=== Exercise goal ===
Reproduce the short essay on decision-making below word for word, from its title through its final sentence.

=== Text excerpt ===

- - - -

Most of your decisions are wrong

J0401288 We each make hundreds of
decisions everyday. Some decisions are complex and based on detailed
research, others are gut-feel, intuitive selections. Some are important
with deep ramifications, while others are of little consequence.

Most of your decisions are wrong.
The power law suggests that as many as 80% of them have little impact
on your business, career or other goals. Only 20% of them make a
difference.

The trouble is most of us don’t like admitting our
decisions are wrong or inconsequential. There’s a perceived loss of
status in having to admit we’ve changed our minds. Or that we bet on
the wrong horse and things didn’t turn out quite as we foresaw. But
this way of thinking is wrong too. Our minds are not inflexible with
decisions carved in stone. We can change our minds if we want. In fact, changing our mind is one of the easiest things we can do. Changing reality is far harder but will never happen until you change your mind first.

- - - -

=== Recorded information ===
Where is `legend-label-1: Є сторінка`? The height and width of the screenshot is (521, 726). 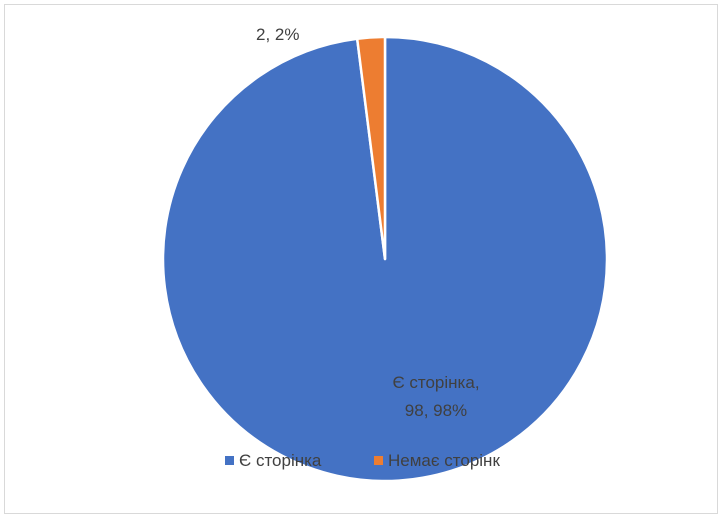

- - - -

=== Task response ===
Most of your decisions are wrong

J0401288 We each make hundreds of
decisions everyday. Some decisions are complex and based on detailed
research, others are gut-feel, intuitive selections. Some are important
with deep ramifications, while others are of little consequence.

Most of your decisions are wrong.
The power law suggests that as many as 80% of them have little impact
on your business, career or other goals. Only 20% of them make a
difference.

The trouble is most of us don’t like admitting our
decisions are wrong or inconsequential. There’s a perceived loss of
status in having to admit we’ve changed our minds. Or that we bet on
the wrong horse and things didn’t turn out quite as we foresaw. But
this way of thinking is wrong too. Our minds are not inflexible with
decisions carved in stone. We can change our minds if we want. In fact, changing our mind is one of the easiest things we can do. Changing reality is far harder but will never happen until you change your mind first.